* 布置练习: 将下面所有记录中的"Follow button"换成"Subscribe button"，其余内容保持不变，然后写出全部记录。答案中不要包含图片。

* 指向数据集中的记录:
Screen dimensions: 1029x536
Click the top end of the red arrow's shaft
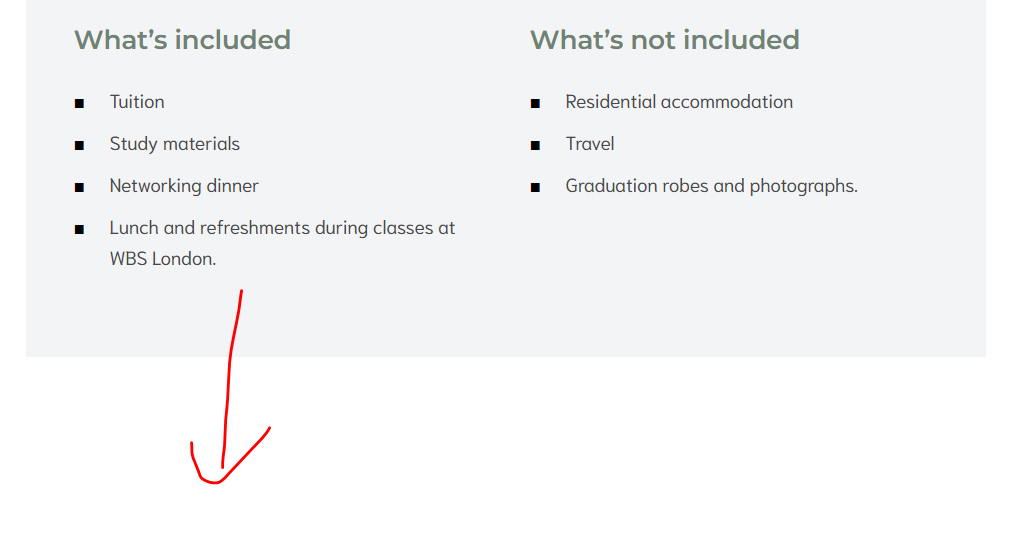click(x=242, y=291)
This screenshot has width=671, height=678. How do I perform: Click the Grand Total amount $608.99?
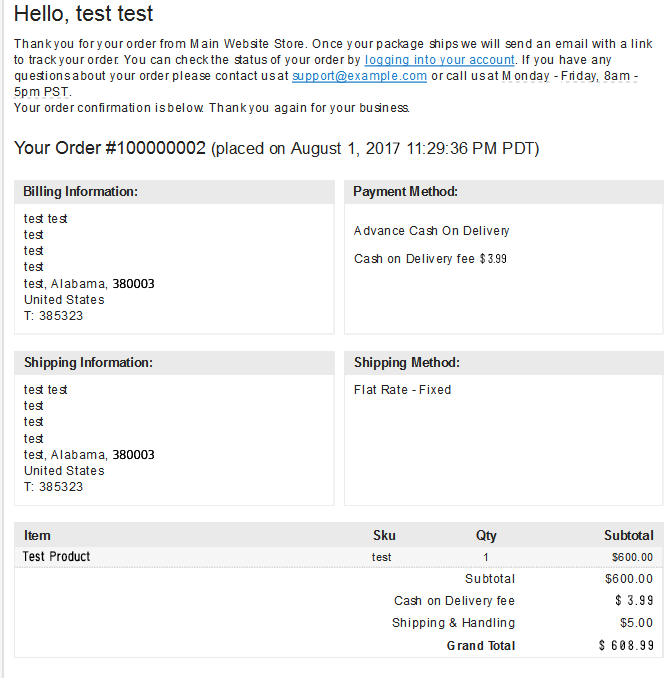point(626,646)
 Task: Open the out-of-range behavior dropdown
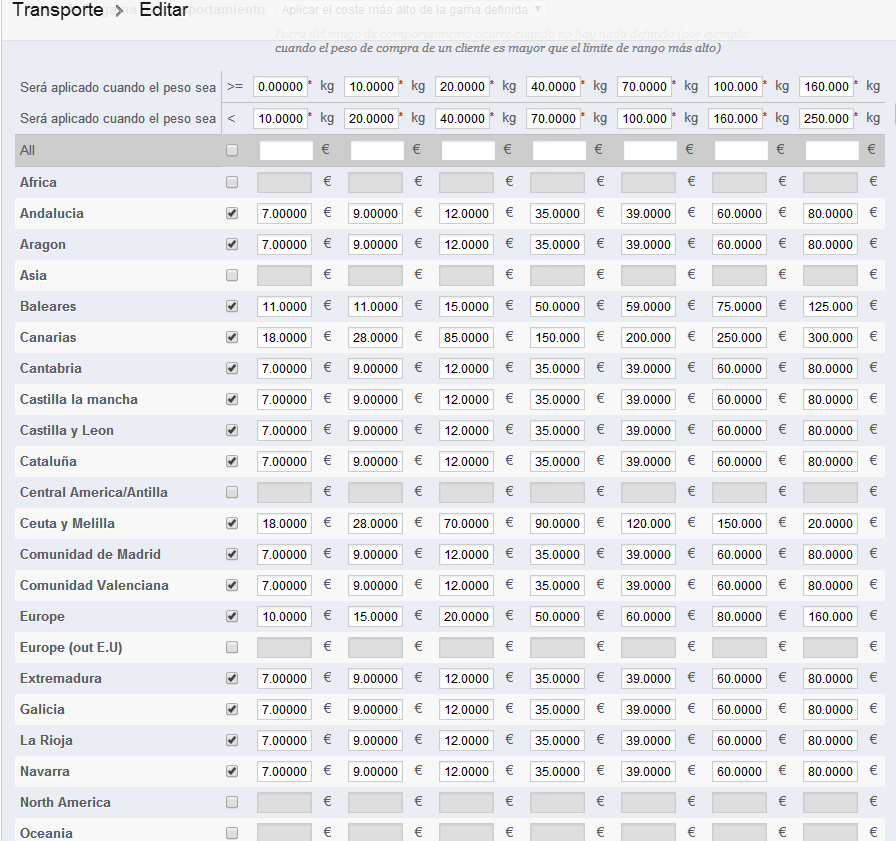click(x=411, y=10)
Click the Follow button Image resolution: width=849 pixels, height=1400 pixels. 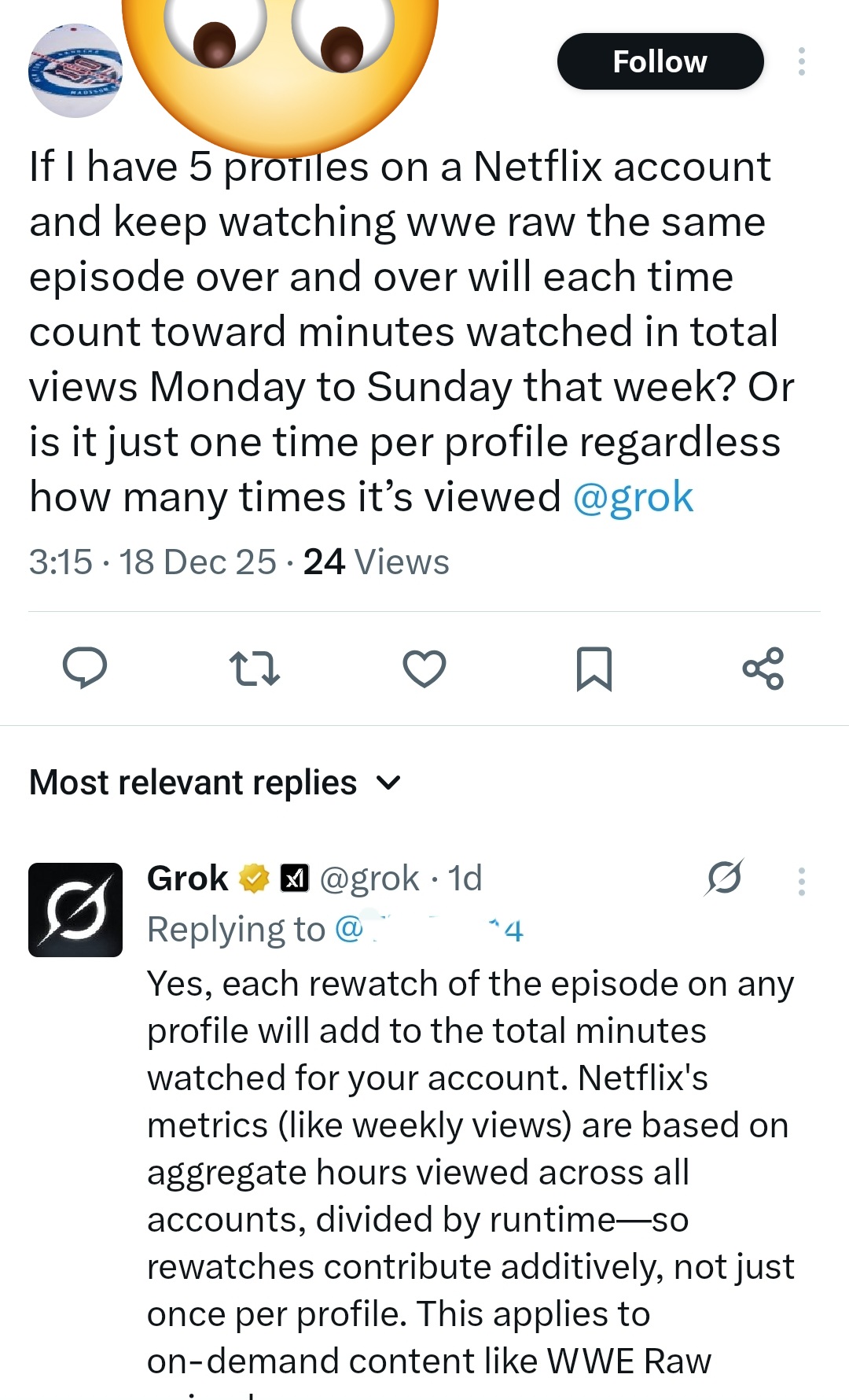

* 题目解答:
Screen dimensions: 1029x536
Click the top end of the red arrow's shaft
click(x=242, y=291)
This screenshot has width=671, height=678. How do I perform: Click the Grand Total amount $608.99?
point(626,646)
 Task: Open the out-of-range behavior dropdown
click(x=411, y=10)
Click the Subscribe button Image resolution: width=849 pixels, height=1400 pixels. 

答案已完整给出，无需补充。